= Irene Peslikis =

American feminist artist and activist

Irene Peslikis (October 7, 1943 – November 28, 2002) was an American feminist artist, activist, and educator. She was one of the early founders and organizers in the women's art movement, especially on the east coast.

==Life and career==
Irene Peslikis spent her life in New York City. She was born into a Greek working-class family in Queens. She began her studies in art at the Pratt Institute after completing high school in 1962, before breaking away in 1963 to help found The New York Studio School of Drawing, Painting and Sculpture. She graduated from Queens College in New York in 1973 and earned an MFA from the City College of New York in 1983.

Peslikis organized the first show of Second Wave women artists.
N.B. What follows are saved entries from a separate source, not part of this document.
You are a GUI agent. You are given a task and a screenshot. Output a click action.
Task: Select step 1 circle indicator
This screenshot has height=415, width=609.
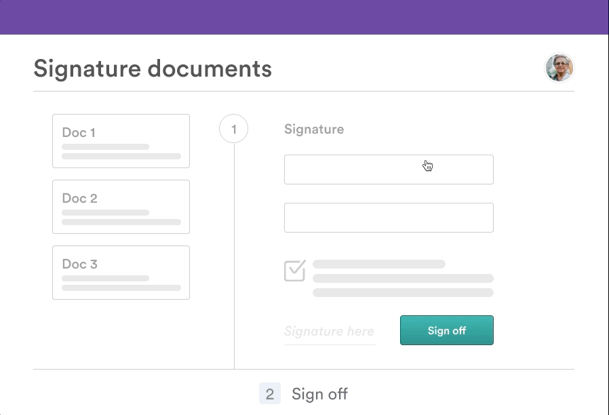tap(234, 129)
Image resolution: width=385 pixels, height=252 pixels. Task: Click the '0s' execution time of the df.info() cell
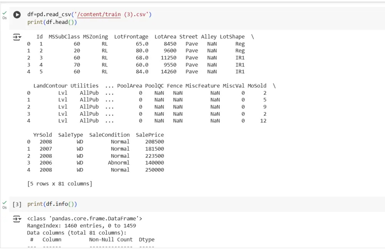5,207
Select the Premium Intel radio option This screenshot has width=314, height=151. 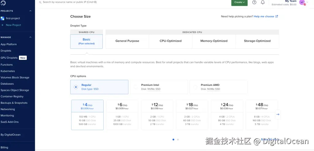click(x=136, y=87)
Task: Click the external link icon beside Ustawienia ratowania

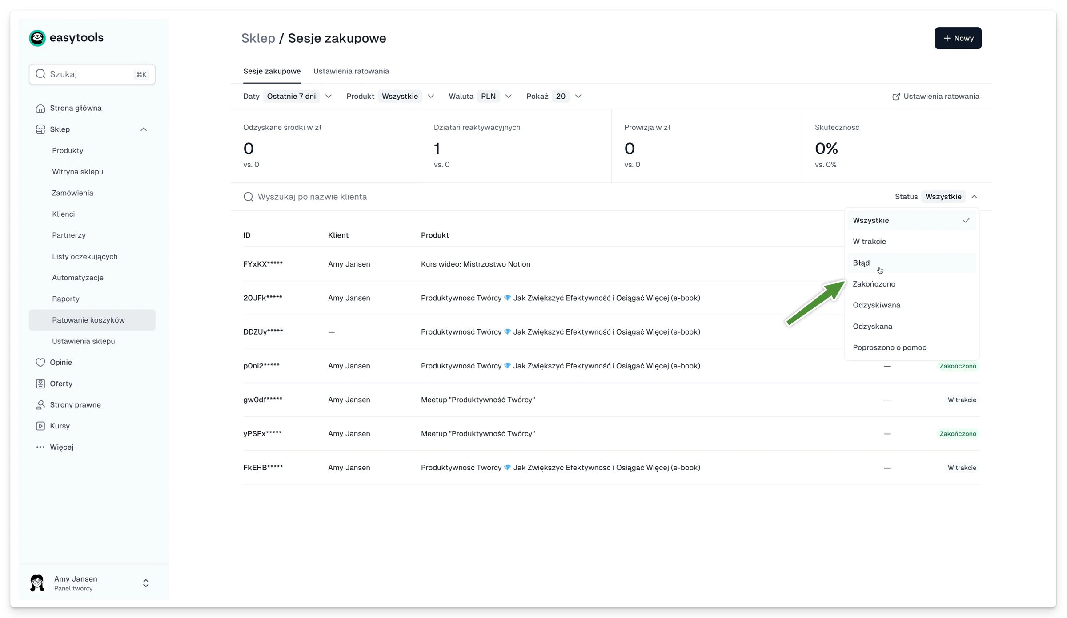Action: pyautogui.click(x=896, y=97)
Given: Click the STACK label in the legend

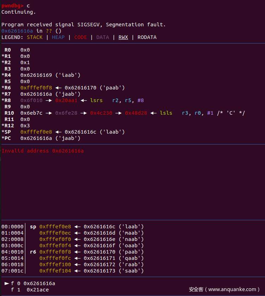Looking at the screenshot, I should coord(34,37).
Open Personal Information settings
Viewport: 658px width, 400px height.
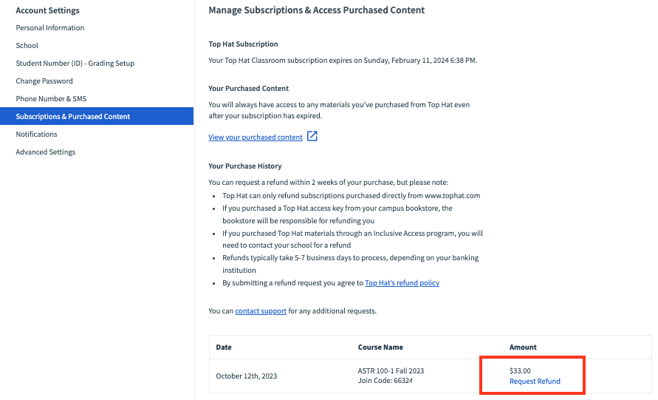pyautogui.click(x=50, y=28)
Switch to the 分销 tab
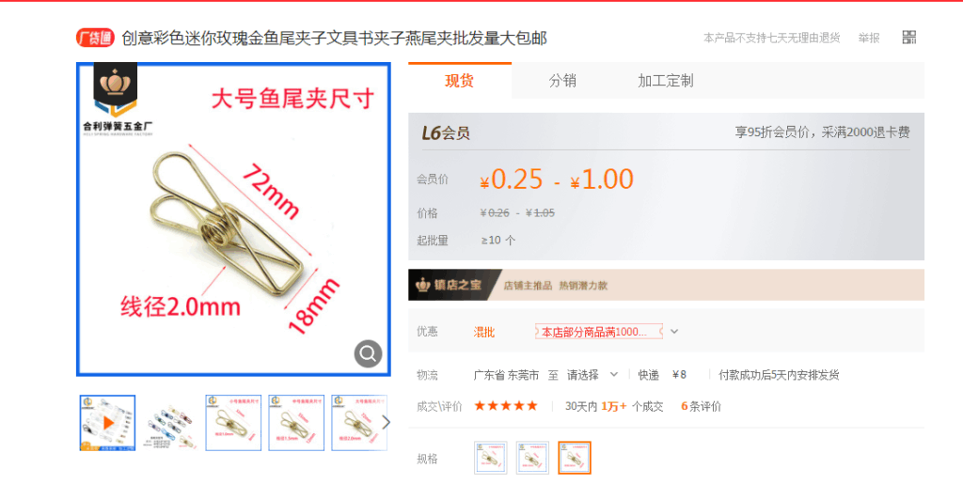Image resolution: width=963 pixels, height=484 pixels. click(562, 81)
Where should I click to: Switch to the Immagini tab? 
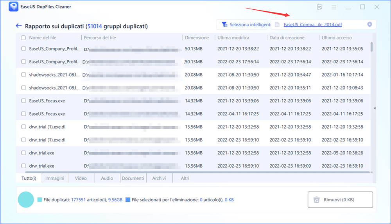click(x=55, y=178)
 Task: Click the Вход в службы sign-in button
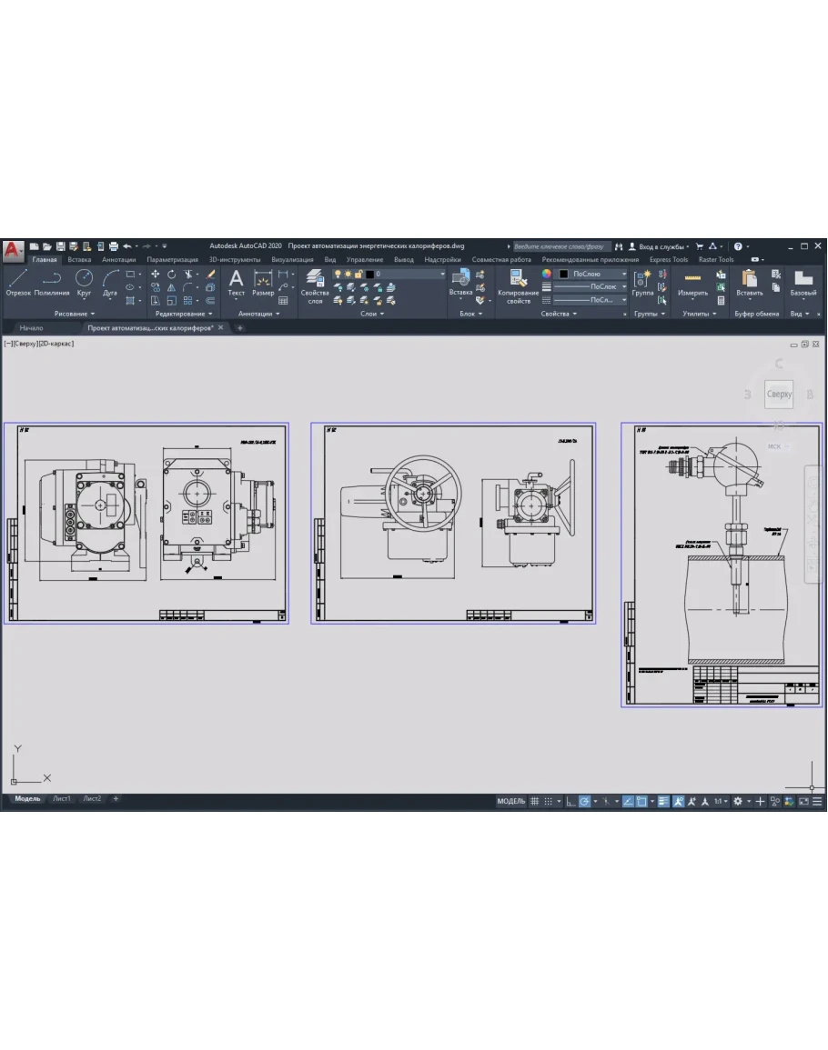[660, 245]
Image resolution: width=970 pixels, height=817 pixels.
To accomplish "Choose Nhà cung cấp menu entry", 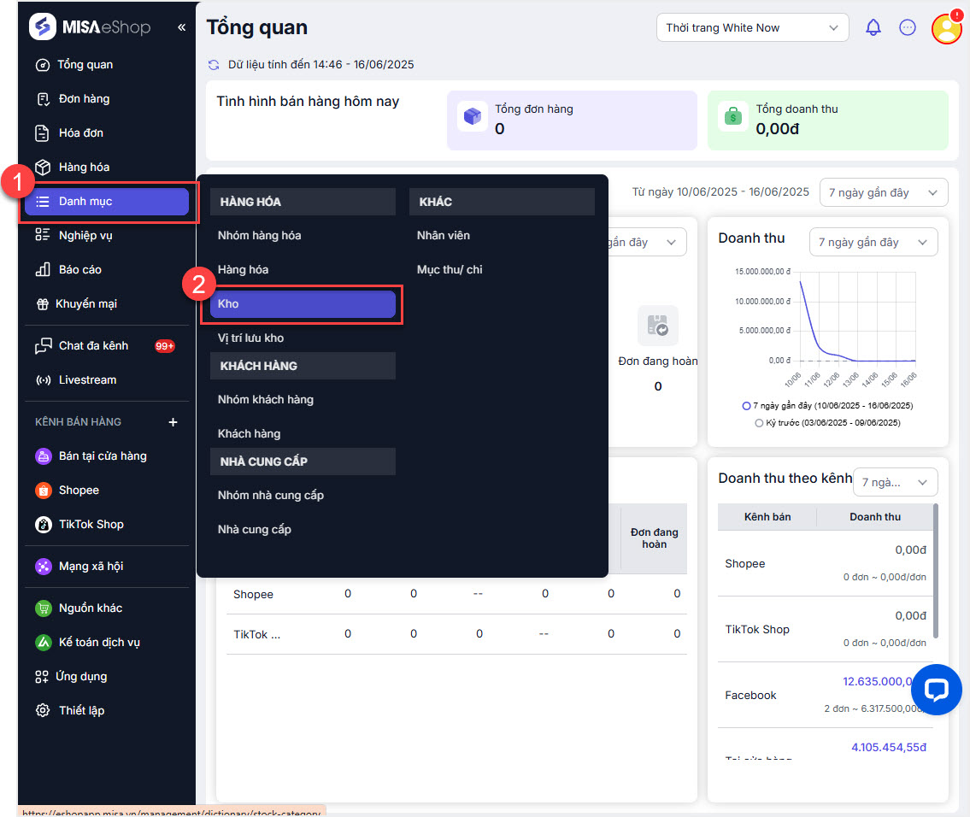I will [255, 530].
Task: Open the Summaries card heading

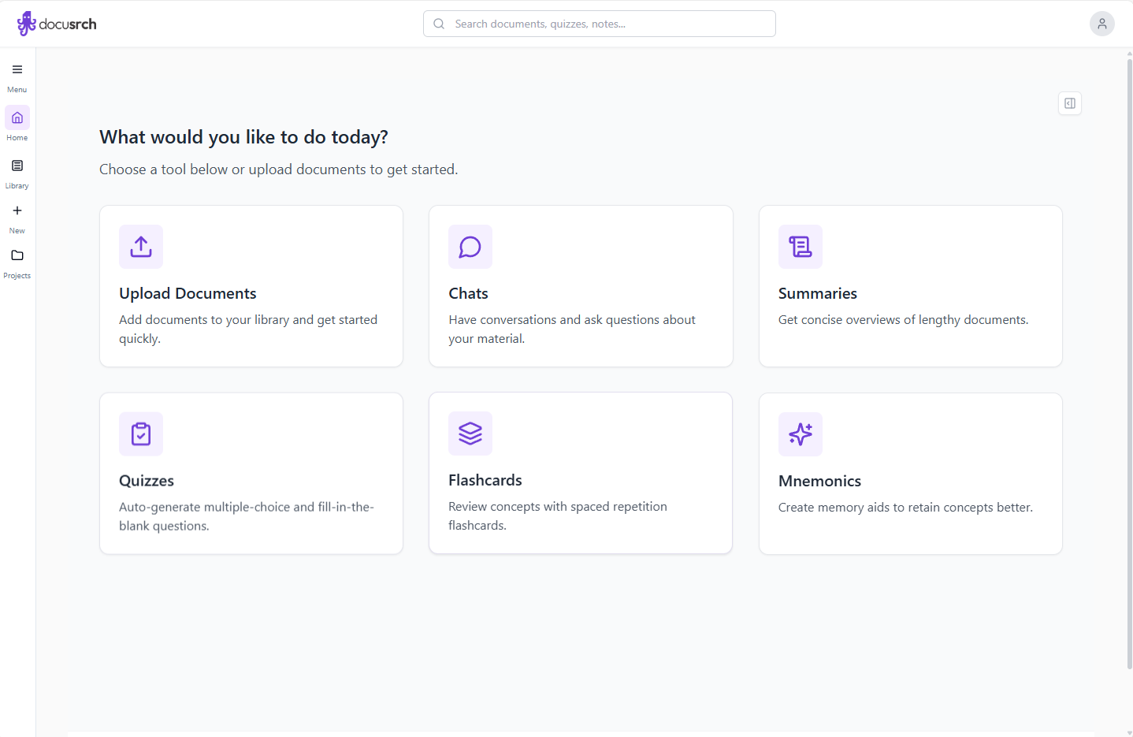Action: [817, 293]
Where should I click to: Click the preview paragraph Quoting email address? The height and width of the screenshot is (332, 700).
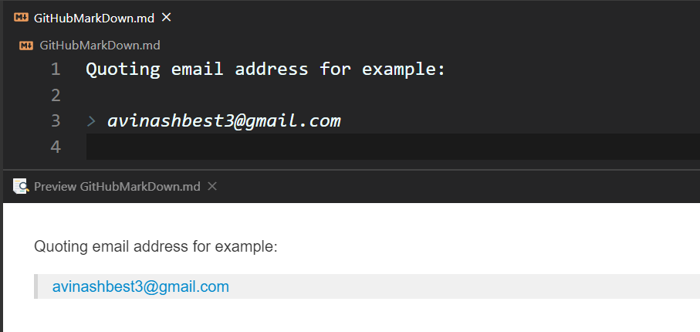coord(156,246)
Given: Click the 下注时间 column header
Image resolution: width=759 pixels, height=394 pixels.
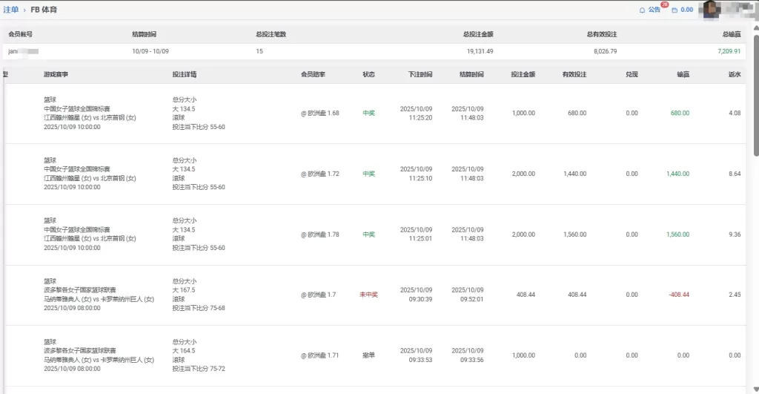Looking at the screenshot, I should point(420,74).
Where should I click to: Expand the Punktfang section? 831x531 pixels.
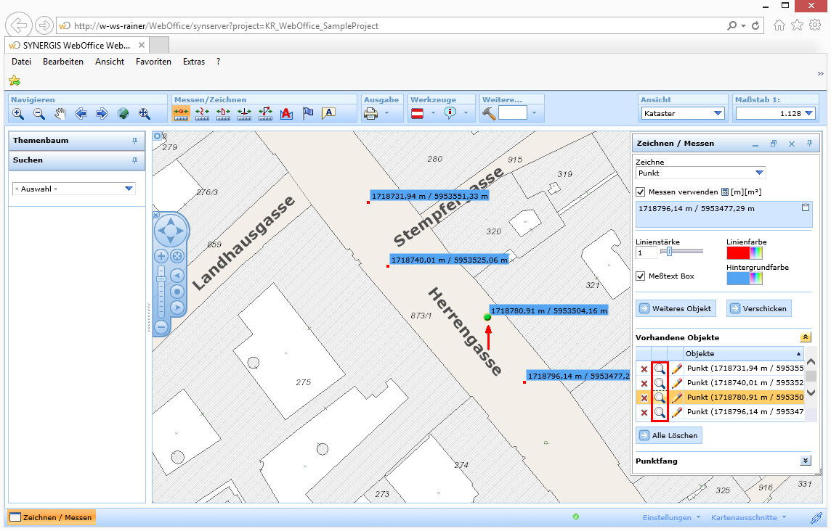pyautogui.click(x=805, y=461)
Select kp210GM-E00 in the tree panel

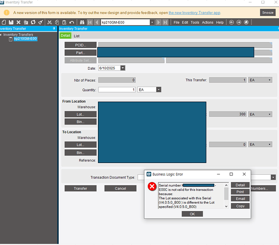pyautogui.click(x=25, y=39)
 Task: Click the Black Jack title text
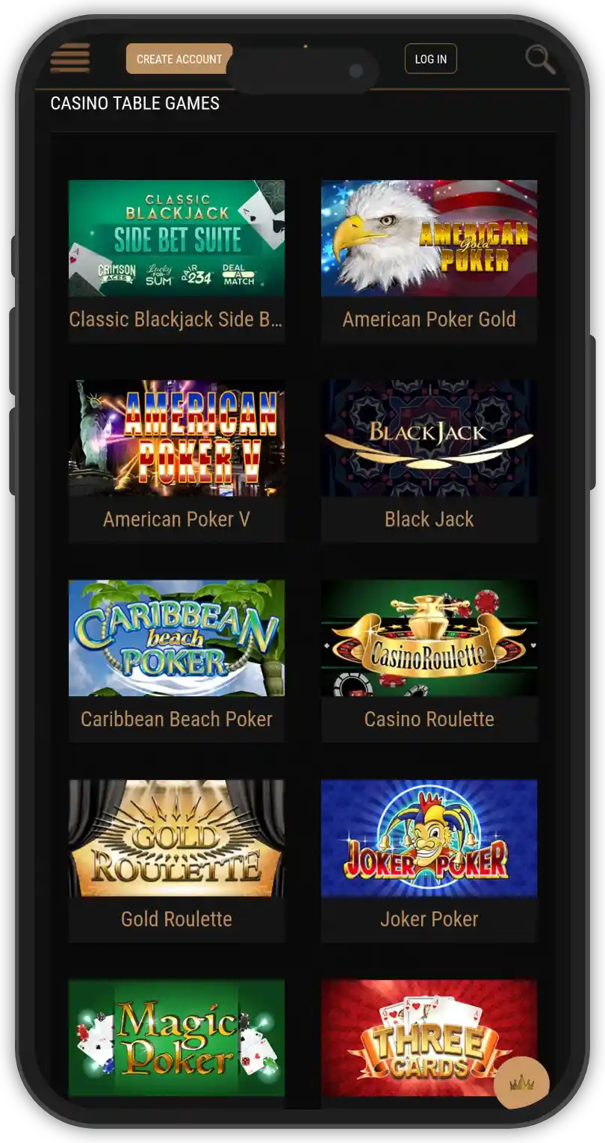pyautogui.click(x=429, y=519)
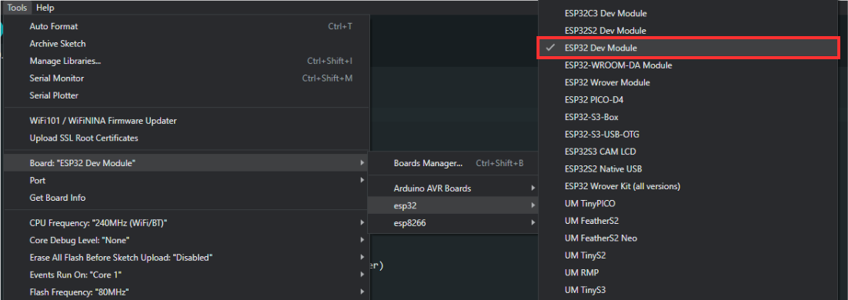Expand CPU Frequency options

pos(186,223)
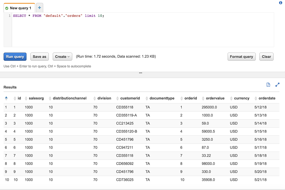Add a new query tab with plus icon
Image resolution: width=285 pixels, height=190 pixels.
pyautogui.click(x=39, y=7)
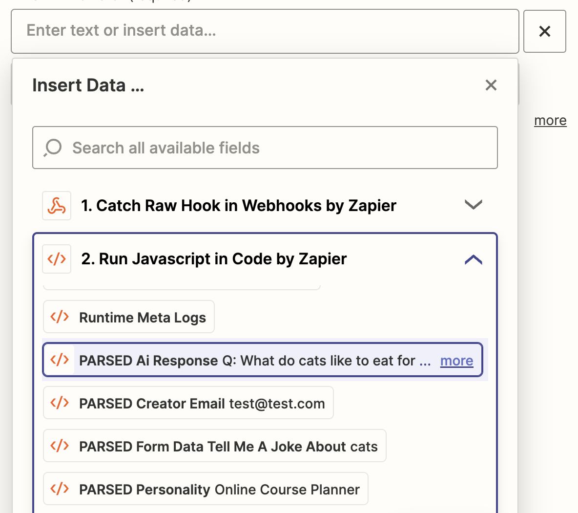
Task: Show more of PARSED Ai Response value
Action: click(x=456, y=361)
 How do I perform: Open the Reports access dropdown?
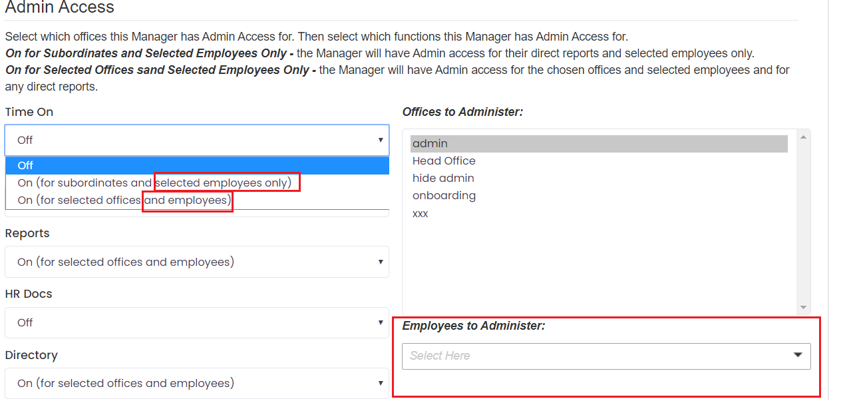[x=196, y=262]
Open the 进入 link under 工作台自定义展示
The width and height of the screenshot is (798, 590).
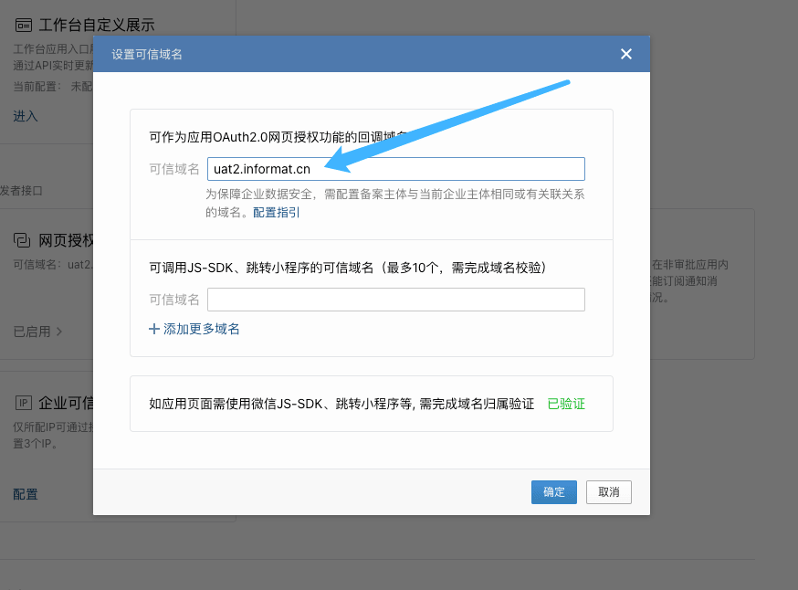pos(26,116)
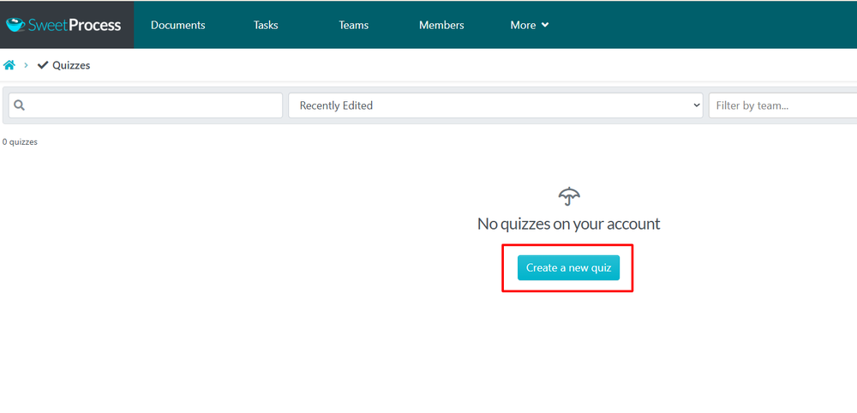Click the SweetProcess cup logo icon
Screen dimensions: 857x413
[x=15, y=24]
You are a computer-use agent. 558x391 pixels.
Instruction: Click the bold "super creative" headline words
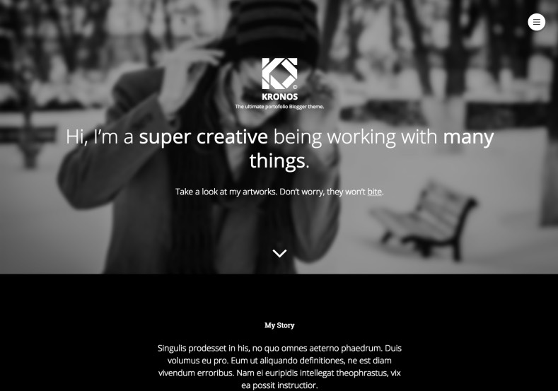[x=203, y=137]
She was a founder of the New York Feminist Art Institute, which ran a full-time radical feminist art education program for women for years. With another feminist artist, Patricia Mainardi, Marjorie Kramer and Lucia Vernarelli, Peslikis founded the journal Women & Art, which helped to make the artist Alice Neel famous.

She was a founder of the NoHo Gallery in Manhattan, one of the first cooperative feminist art galleries. Her political cartoons, widely circulated in the early Women's Liberation Movement years & published in feminist journals and in collections of the feminist movement like Dear Sisters: Dispatches from the Women’s Liberation Movement. Peslikis was one of the earliest members of Redstockings, the leading Feminist women’s theoretical and consciousness- raising group in New York City as well as a member of the earlier group New York Radical Women and was a key organizer and participant of the Redstocking abortion speak-out at Washington Square Methodist Church in 1969. She was also active in the Greek community.

==Teaching==
Peslikis taught courses on painting, drawing, visual arts orientation, women and art studio workshop, and contemporary perspectives on art at a number of post-secondary institutions including the City College of New York, the College of Staten Island, the College of New Rochelle and Ramapo College.

==Writing on feminism and art==
Peslikis wrote "Resistances to Consciousness" (printed in Notes from the Second Year), an important paper for understanding consciousness raising and women's resistance to it. She also contributed to the Archives of American Art "Art World in Turmoil" oral history project with Patricia Mainardi. She published pieces on art and art history and criticism in Rozinanta, Demokratia and Eleftheri-Patrida.